Geçenlerde bir arkadaşım, dert yandı. Artık büyük ya da saygın denilen bir yayınevinin etiketinden çıkmış edebi türdeki kitapları eline kuşkuyla aldığını söyledi. Zira bu yayınevlerinin etiketiyle çıkan kitapların içeriği her ne olursa olsun ve bu kitaplar her ne anlatıyorsa anlatsın ve her ne kadar kötü olursa olsunlar eleştirmenlerce çoğunlukla övgü hatta övgünün Everest’ini alırlar. Hele adı duyulmuş bir eleştirmenin bundan iyi bir eser diye bahsetmiş olması yeterliymiş bu kitaba sel gibi övgüler yağmasına. “Ama kitabı açıp okuduğunda kocaman bir hüsran… Ya ben okuduğumu anlamıyorum ya da bunlar çok abartmış dersiniz.” Arkadaşım daha da ileri giderek, “Bu kadar kişi yanılamayacağına göre aptal olan ancak ben olmalıyım,” demeye kadar vardı. Yine de pes etmemiş arkadaşım, bu yüzden hayal kırıklıklarını sık sık yaşamaya devam etmiş. Ama artık bu eleştirmenlerin övdüklerini değil de yerdiklerini okuyormuş son zamanlarda. Gerçi bu kişilerin yerdikleri kitaplar yok denecek kadar azmış, çünkü sadece belli başlı yayınevlerinin etiketiyle çıkmış kitaplara sözcüklerini harcamayı tenezzül ediyorlarmış zaten.
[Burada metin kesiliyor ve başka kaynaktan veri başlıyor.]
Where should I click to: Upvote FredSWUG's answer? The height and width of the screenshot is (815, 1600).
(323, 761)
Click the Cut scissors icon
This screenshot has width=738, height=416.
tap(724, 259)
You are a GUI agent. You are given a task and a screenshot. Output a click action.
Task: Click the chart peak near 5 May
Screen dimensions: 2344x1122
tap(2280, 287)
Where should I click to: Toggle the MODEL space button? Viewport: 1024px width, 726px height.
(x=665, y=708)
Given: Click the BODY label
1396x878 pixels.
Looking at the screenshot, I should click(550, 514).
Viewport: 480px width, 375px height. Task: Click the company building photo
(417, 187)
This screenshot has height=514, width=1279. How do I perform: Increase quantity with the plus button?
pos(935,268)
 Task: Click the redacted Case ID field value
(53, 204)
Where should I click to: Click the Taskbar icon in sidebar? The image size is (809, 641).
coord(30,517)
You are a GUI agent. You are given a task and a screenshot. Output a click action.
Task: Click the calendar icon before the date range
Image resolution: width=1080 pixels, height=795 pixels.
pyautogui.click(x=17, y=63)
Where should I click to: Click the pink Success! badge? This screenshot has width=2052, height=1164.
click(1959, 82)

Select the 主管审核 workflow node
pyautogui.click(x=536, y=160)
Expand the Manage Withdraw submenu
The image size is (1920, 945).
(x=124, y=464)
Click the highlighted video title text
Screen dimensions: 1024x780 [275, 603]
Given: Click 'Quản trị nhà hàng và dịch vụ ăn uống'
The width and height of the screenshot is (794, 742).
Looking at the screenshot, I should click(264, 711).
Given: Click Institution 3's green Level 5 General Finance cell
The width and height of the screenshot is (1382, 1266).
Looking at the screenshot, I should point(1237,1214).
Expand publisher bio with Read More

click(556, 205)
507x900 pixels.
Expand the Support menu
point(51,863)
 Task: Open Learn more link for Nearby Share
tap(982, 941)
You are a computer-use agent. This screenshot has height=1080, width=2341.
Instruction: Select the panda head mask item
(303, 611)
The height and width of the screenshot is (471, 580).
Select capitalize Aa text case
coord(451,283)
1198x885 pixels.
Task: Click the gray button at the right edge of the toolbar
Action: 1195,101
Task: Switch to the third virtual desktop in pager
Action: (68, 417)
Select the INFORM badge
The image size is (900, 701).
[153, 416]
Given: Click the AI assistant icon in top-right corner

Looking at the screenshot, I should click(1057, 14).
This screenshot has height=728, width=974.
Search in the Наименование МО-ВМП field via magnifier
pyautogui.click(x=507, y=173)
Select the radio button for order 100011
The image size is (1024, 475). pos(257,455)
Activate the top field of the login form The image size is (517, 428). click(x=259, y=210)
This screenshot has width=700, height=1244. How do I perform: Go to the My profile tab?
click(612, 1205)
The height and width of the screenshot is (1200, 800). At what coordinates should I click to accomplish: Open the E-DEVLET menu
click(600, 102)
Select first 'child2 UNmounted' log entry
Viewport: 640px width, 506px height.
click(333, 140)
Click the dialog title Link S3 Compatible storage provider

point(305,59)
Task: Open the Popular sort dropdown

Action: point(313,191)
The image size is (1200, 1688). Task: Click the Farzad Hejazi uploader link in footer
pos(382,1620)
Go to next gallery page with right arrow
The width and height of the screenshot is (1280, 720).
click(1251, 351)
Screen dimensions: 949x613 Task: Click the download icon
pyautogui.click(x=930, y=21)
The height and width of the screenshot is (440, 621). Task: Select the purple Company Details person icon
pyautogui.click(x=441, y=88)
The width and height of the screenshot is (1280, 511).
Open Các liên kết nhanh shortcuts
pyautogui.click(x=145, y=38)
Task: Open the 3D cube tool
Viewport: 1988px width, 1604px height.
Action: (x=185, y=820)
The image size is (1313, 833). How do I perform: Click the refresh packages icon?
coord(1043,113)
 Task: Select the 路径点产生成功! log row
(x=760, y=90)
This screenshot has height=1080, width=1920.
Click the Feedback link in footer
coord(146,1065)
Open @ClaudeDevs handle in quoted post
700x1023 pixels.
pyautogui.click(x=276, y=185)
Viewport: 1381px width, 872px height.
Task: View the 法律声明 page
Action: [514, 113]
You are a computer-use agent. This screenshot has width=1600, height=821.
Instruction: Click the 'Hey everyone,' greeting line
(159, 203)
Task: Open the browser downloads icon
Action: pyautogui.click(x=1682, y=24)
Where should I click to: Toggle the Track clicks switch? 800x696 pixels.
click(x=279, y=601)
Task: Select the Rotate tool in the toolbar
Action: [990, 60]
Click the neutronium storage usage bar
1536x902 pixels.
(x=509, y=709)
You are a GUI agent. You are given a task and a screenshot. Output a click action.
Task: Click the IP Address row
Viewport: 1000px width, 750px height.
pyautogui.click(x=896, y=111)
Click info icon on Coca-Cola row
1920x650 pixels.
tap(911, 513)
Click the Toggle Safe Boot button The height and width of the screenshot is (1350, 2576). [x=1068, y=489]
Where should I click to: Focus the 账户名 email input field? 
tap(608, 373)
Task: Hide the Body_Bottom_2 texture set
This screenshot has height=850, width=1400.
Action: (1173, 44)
Ona katılmamak elde değil doğrusu. Ben de böyle yayınevlerin kitaplarına kuşkuyla bakmıyor değilim son zamanlarda, en azından eleştiri almış olanlarına (Bence arkadaşım da yayınevinden ziyade üstüne bol keseden eleştiri ya da tanıtım yazısı yazılmış kitapları kastediyordu). Çünkü çoğu zaman bu eserde ne olduğu anlaşılmayan bir dil vardır. Buradaki kastım öyle biçim, üslup filan değil; söyleyecek bir sözü olmayıp da yazıyı uzattıkça uzatan türlerden. İçerik yoktur; ya da ne olduğu anlaşılmayan bir dil vardır (Öyle Ulysses dili gibi değil, Joyce’n kafası gibi büyük kafaları olsa önlerinde eğilmeye dünden razıyız, hem ben hem de arkadaşım).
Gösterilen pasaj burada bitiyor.